**QUESTIONS ON THE MATERIAL**
[1] The text on grief below names the causes of death of the narrator's classmates and friends. List them.
[2] Continue the text on grief below, starting after its last sentence.

**TEXT BLOCK**
□ □ □ □
This is overly autobiographical but I mean it as an illustration. It points toward something true for all of us, especially right now.
I learned about the covert nature of grief the hard way. I didn’t learn much about grief growing up since no one I knew died until late in high school. Over the next four years a host of classmates and friends died from drugs, violence, and suicide. But we were all far apart by then and the impact was blunted. A good friend’s dad died and a girlfriend’s brother – people I knew and cared about but still not family or an intimate friend.
In fact, the first time I ever visited a room in a hospital was after college when I worked in an in-patient mental health unit. Then again during seminary when I did chaplaincy training at New England Deaconess Hospital. Those were the first times I encountered death and dying up close. That included, of course, seeing the ravages of grief hit loved ones. I felt grief those in my care who died, or had a family member dying, but I was an outsider to their lives. What I know now is that each one was a small load of grief entering my system. No one told me grief has a very long half-life.
□ □ □ □
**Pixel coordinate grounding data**
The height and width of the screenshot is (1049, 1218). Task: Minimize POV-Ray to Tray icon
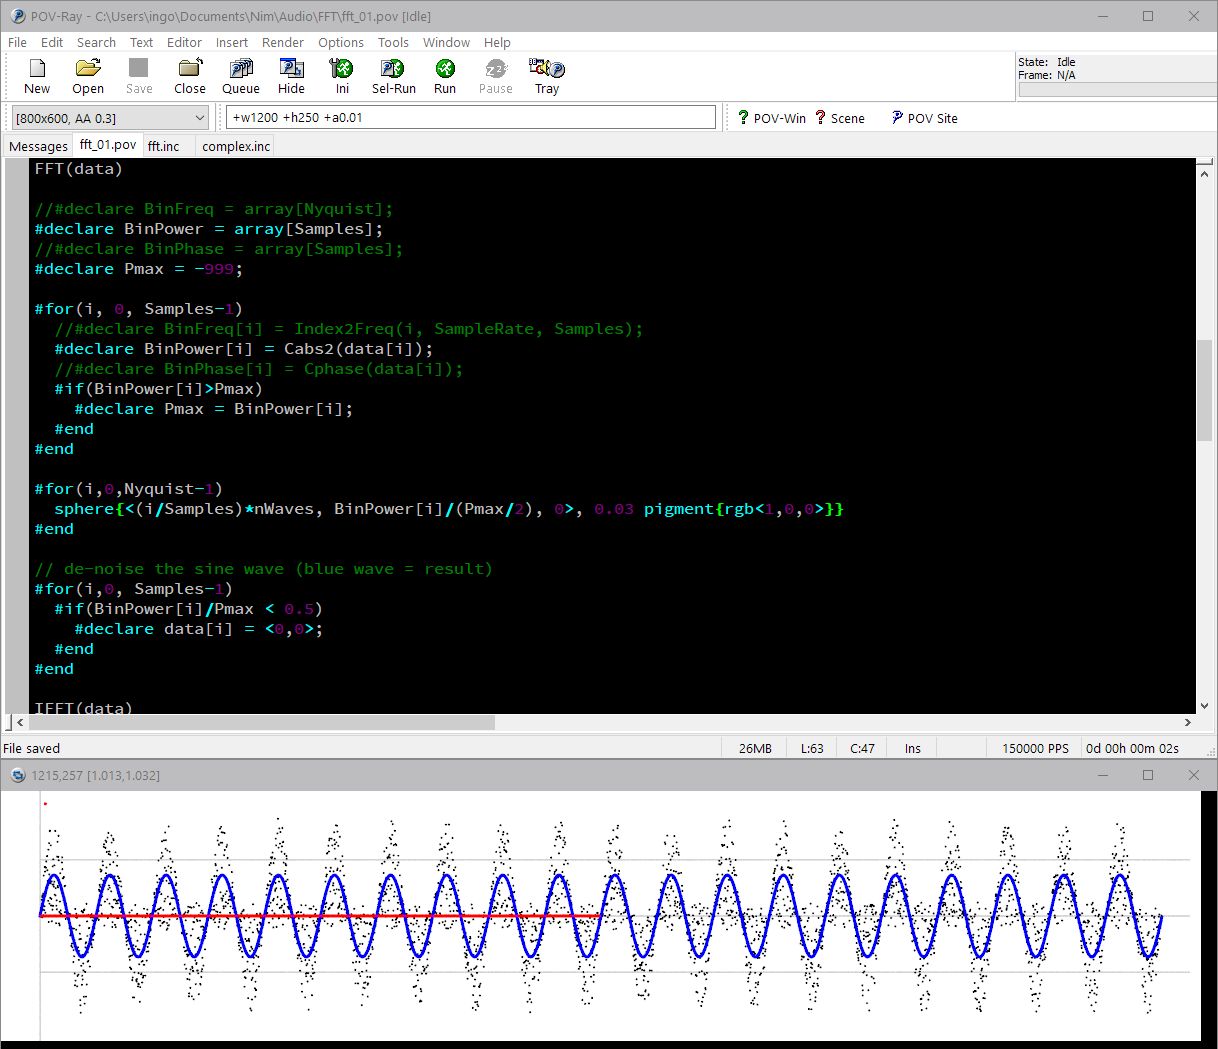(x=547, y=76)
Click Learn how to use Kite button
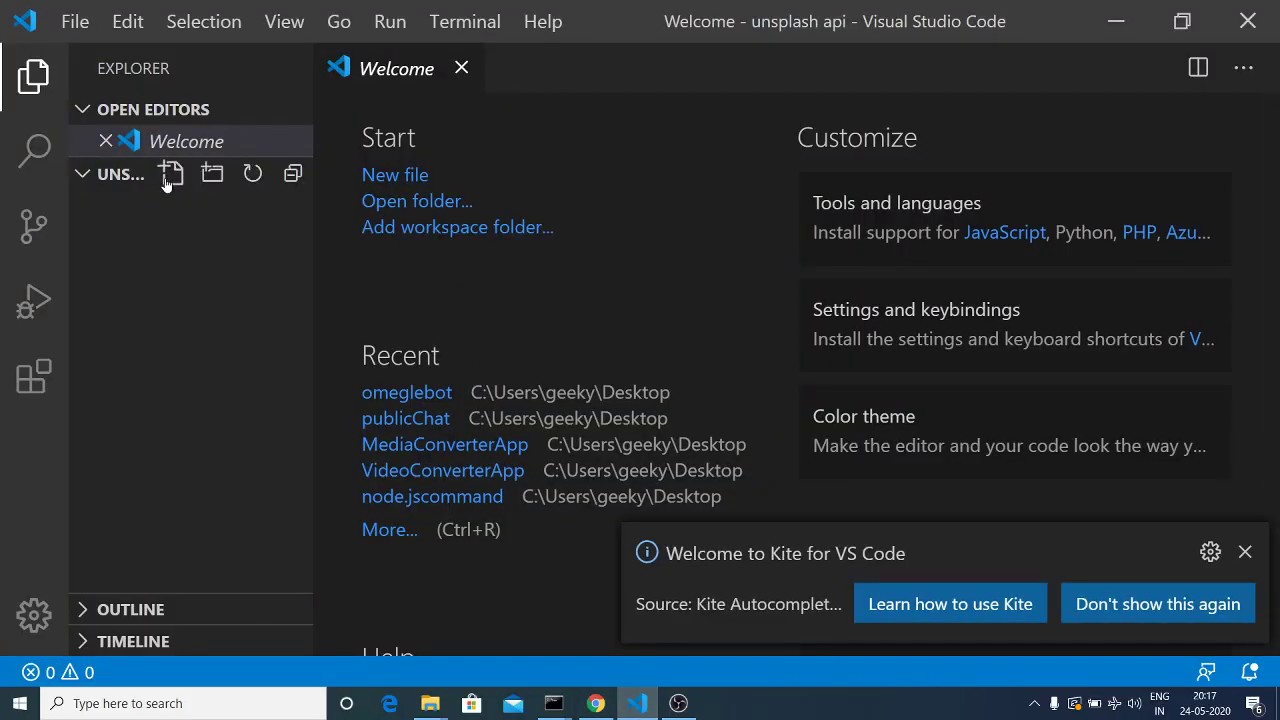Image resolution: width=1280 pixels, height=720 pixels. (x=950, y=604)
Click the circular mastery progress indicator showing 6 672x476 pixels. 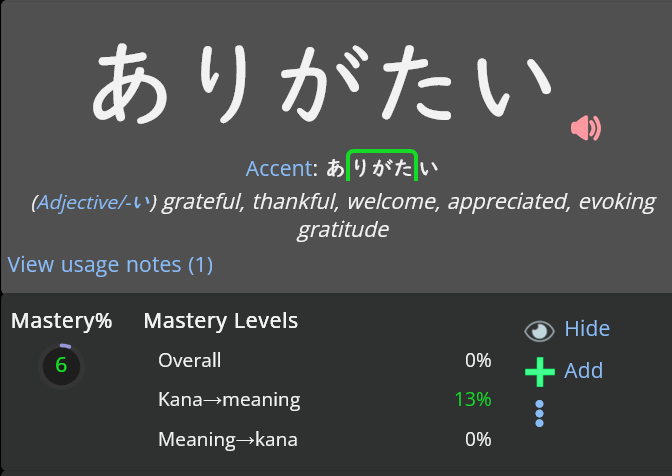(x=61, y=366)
□ □ □ □
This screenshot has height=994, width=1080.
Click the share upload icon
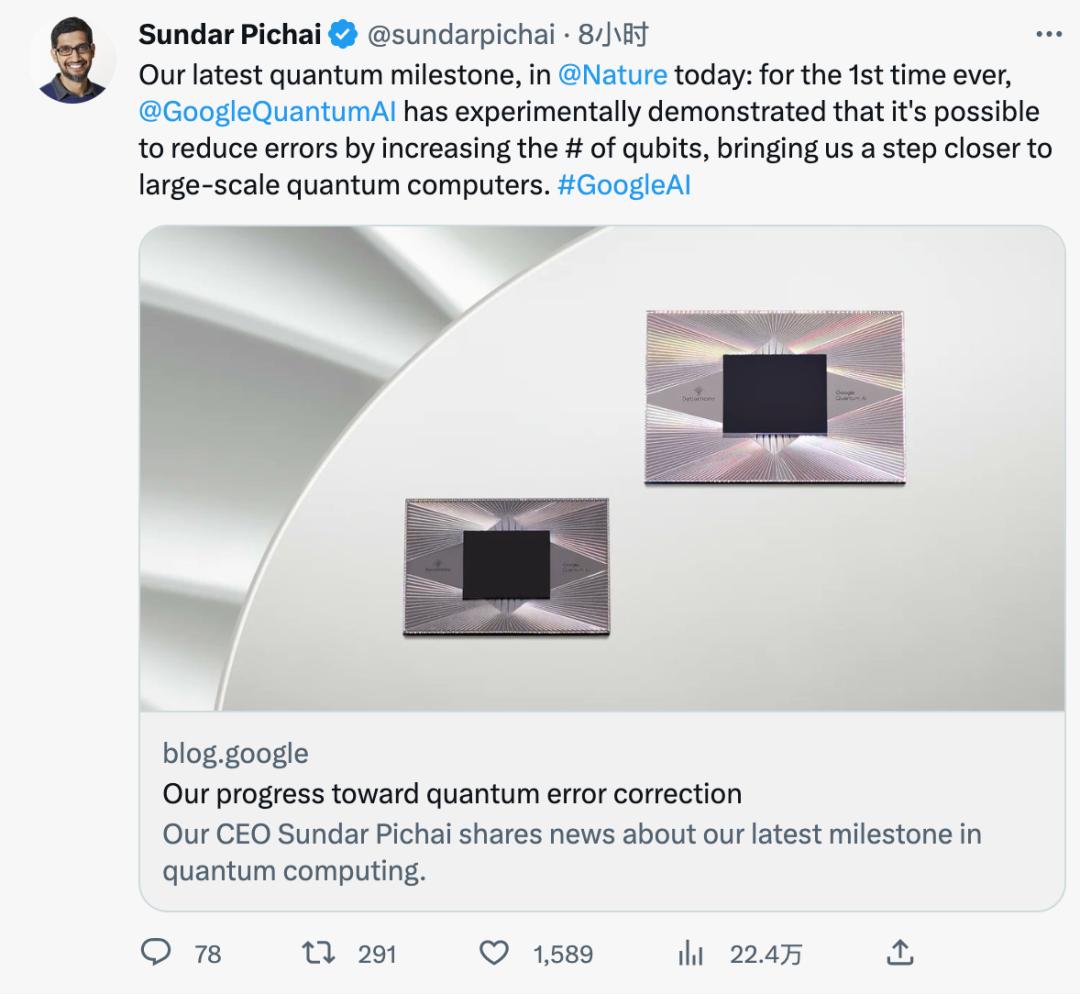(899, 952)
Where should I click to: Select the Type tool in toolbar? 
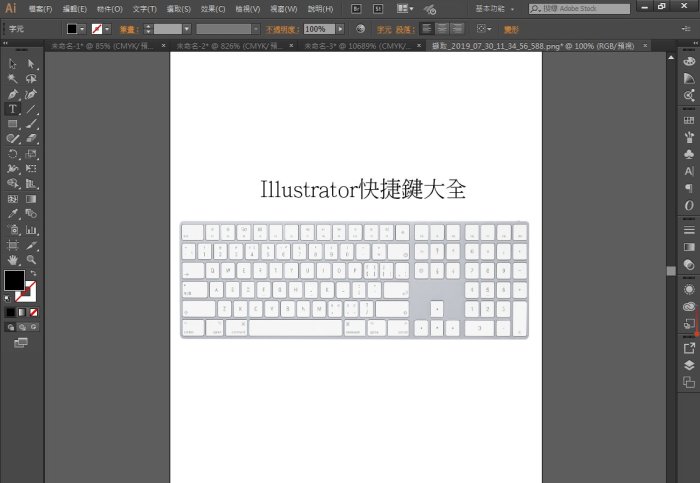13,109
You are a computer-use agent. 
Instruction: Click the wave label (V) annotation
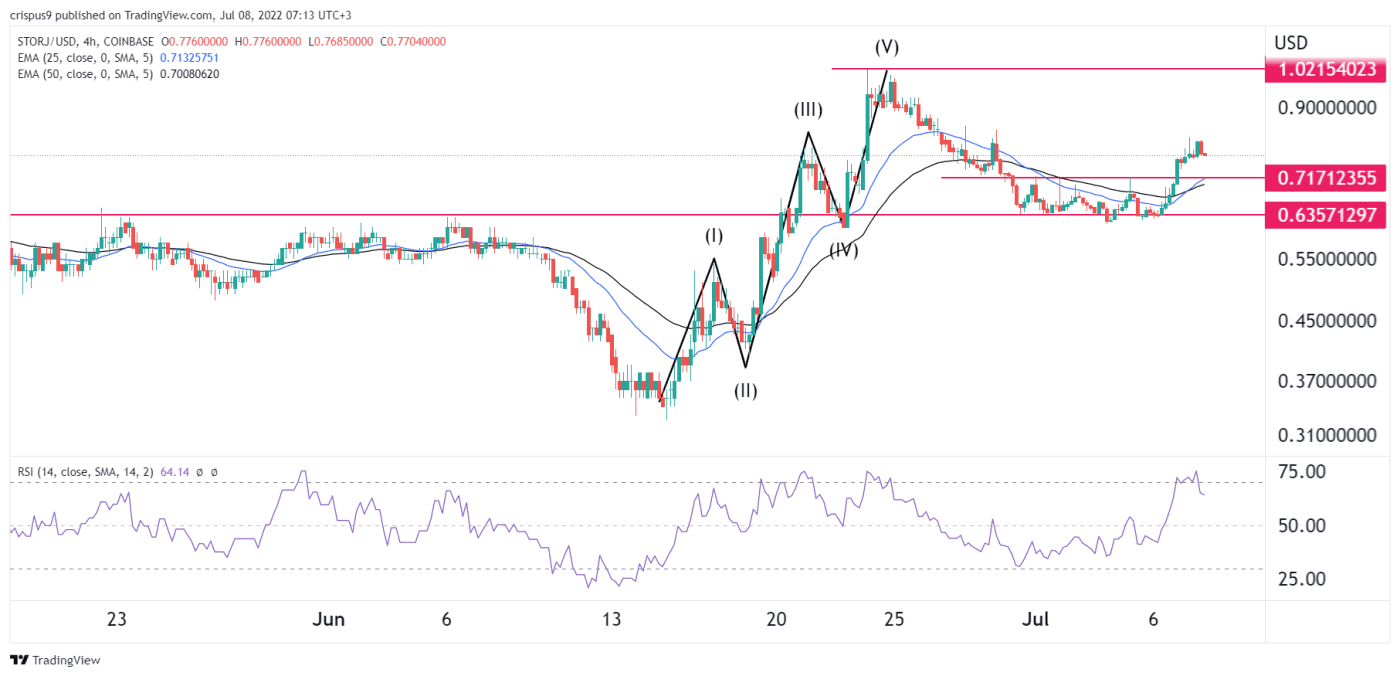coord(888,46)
□ □ □ □
**ANSWER LIST**
[1] Drugs, violence, suicide

[2]
After becoming an Episcopal priest illness, loss, and death were suddenly a frequent presence. In fact, the job of a pastor is to be present in the midst of times and events that cause grief. I never knew or noticed there is a compounding of grief over time. Then, in mid-life, I become seriously depressed. A good therapist and hard work unearthed a reservoir of unprocessed grief from all kinds of losses. It wasn’t until then that I came to recognize the many and nuanced faces of grief, and how important it is to be present to grief when it is present with us.
So all of that is a cautionary tale. COVID protocols and social distancing is wreaking havoc on our ability to grieve.
So many funerals have been put off until “we can gather again.” Wakes have been limited or restricted. Family and friends who had lived far away and died, have done so without us. Nursing homes, senior life communities, and hospitals have COVID restriction that keep family care-givers and would-be visitors out. All of them sources of grief. Just losing the ability to reach out and touch is a sorrowful loss. The inability to gather close friends, communities of faith, special interest groups and cohorts, not to mention clubs and organizations, are all losses and sources of grief. Weddings, reunions, concerts, theater, sporting events – the limits and loss of each is a source of grief.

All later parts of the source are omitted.